**EXCERPT PROVIDED**
Content starts

Jan Keith has done plenty of reading throughout her 32 years in Atlanta’s Inman Park neighbourhood. She is part of book clubs, loves historical fiction, has dozens of used books and frequents the neighbourhood’s A Cappella Books. The bookstore, with a large used book selection, mirrors the changing neighbourhood, Keith said, with surprises around every corner.
Like Inman Park, she analogizes, “the floors and walls are uneven but solid... The used books are being given a new life. The actual building has been rescued, restored and renovated.” As the few used books stores left in Atlanta continue to weather the pandemic, owners and clients feel they serve as lifelines for their communities now more than ever, preserving history while supporting local arts and culture initiatives.
A Cappella started out in Little Five Points in 1989 but moved to Inman Park in 2012, with a new books showroom and two rooms for used and collectible books. In addition to used classics, science fiction and jazz titles, the store has rarer items like a first US edition of James Joyce’s “Finnegans Wake,” signed books by John Lewis and an advance reading copy of David Foster Wallace’s “Infinite Jest” signed twice by the author.

Content ends

**PROBLEMS TO SOLVE**
- 1) Retype, character for character, the portion of the article on Atlanta's used bookstores that begins with the words "Jan Keith has" and ends with "around every corner.".
- 2) Answer these questions from the article on Atlanta's used bookstores.
(a) How many years has Jan Keith lived in the Inman Park neighbourhood?
(b) In what year did A Cappella Books move to Inman Park?
(c) Which book does the store have as an advance reading copy signed twice by its author?
- 3) Carry the article on A Cappella Books and Atlanta's used bookstores forward from its final sentence.

**EXTRACTED MATERIAL**

Content starts

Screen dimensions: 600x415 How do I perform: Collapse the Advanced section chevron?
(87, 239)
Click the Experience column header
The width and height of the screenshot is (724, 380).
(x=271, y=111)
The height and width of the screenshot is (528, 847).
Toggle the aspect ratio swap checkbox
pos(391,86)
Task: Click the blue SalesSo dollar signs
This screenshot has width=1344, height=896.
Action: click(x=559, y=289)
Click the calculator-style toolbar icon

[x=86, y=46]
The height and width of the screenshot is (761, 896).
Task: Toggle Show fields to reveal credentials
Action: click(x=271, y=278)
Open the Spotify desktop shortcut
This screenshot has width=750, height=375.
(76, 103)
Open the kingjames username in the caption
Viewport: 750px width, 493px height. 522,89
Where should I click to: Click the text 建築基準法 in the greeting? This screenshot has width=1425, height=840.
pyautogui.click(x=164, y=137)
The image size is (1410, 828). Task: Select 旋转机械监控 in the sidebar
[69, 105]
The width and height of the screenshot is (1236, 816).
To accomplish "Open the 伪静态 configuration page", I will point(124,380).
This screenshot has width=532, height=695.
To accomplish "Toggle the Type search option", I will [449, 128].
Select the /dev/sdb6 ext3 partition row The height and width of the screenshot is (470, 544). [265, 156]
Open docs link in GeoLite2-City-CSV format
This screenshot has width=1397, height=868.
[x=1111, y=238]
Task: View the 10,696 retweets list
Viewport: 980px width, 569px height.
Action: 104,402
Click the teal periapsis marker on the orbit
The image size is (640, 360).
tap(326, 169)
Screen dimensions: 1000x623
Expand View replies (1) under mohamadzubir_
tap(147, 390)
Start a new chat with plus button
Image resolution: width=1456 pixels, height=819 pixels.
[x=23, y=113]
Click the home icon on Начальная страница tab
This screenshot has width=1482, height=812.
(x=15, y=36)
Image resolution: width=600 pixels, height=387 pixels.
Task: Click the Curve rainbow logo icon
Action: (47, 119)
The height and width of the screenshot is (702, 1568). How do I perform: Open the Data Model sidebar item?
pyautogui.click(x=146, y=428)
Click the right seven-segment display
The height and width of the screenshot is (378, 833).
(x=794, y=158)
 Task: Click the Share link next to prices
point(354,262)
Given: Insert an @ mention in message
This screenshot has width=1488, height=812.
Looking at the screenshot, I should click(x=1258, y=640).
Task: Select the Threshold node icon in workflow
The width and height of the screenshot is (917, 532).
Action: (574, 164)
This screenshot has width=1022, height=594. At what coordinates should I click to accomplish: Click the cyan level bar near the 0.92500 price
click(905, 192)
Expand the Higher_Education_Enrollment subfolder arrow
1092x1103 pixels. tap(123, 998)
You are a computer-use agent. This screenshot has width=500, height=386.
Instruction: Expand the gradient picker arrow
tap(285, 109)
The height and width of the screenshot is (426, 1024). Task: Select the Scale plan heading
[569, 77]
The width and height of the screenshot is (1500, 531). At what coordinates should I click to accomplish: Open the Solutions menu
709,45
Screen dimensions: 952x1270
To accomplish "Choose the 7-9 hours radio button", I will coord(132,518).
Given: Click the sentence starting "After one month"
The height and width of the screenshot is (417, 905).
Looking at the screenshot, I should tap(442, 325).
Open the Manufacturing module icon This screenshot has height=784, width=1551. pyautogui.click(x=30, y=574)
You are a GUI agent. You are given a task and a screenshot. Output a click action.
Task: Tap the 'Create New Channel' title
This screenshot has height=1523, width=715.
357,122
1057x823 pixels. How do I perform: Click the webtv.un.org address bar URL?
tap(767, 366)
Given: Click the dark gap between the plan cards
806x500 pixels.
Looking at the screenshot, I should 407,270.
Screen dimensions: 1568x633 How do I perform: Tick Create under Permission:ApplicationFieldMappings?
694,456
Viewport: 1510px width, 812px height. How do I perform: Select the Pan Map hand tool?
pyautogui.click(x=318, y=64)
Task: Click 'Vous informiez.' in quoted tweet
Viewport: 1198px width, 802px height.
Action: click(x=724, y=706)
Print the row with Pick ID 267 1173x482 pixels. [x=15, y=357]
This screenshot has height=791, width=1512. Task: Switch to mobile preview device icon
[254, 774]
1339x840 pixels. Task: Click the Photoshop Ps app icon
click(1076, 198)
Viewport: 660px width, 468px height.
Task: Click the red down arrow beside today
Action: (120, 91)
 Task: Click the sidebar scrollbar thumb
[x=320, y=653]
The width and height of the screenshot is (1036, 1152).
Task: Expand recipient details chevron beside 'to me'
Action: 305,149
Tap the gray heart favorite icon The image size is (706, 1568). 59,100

Content ends

**ANSWERS FOR THE EXERCISE**
- 1)
Jan Keith has done plenty of reading throughout her 32 years in Atlanta’s Inman Park neighbourhood. She is part of book clubs, loves historical fiction, has dozens of used books and frequents the neighbourhood’s A Cappella Books. The bookstore, with a large used book selection, mirrors the changing neighbourhood, Keith said, with surprises around every corner.

- 2)
(a) 32 years
(b) 2012
(c) David Foster Wallace's "Infinite Jest"

- 3)
Owners Bob Roarty and Jan Bolgla left the print industry to take over Atlanta Vintage Books. Tribune News Service
Many books are from customers — last month the store received dozens of ancient history books from a former high school Latin teacher. “In one fell swoop, you can all of a sudden have a really nice collection of, for instance, architecture books or a collection of ancient history books,” said owner Frank Reiss. The store was closed for over a year at the start of the pandemic, though Reiss shifted to curbside pickup and home delivery. Now, business is better than ever following the store’s recent expansion.
Newer bookstores like Bookish in East Atlanta, opened by Kendra Gayle Lee in 2019, are also keeping the used book scene alive. Bookish, which began with only used books, expanded to newer diverse reads focusing on social justice, particularly from authors of color and neurodivergent authors. Lee said her used book offerings, some of which she thrifted, aren’t rare but are carefully curated; readers are more pulled to used copies of Obama’s reading list books or those tied to current events than vintage selections.
“It’s really important to me that when people walk in the store, they see themselves reflected on our shelves,” Lee said. Customers converse about everything from Georgia history to mysticism at Atlanta Vintage Books, which opened in 1980 and has a selection of over 80,000 titles appealing to both collectors searching for a rare $500 book and readers looking for a $2 bargain. Jan Bolgla and Bob Roarty, who bough the store in 2007, kept most of the original books including first edition Hemingway and Steinbeck classics, every edition of Time magazine and vintage children’s books.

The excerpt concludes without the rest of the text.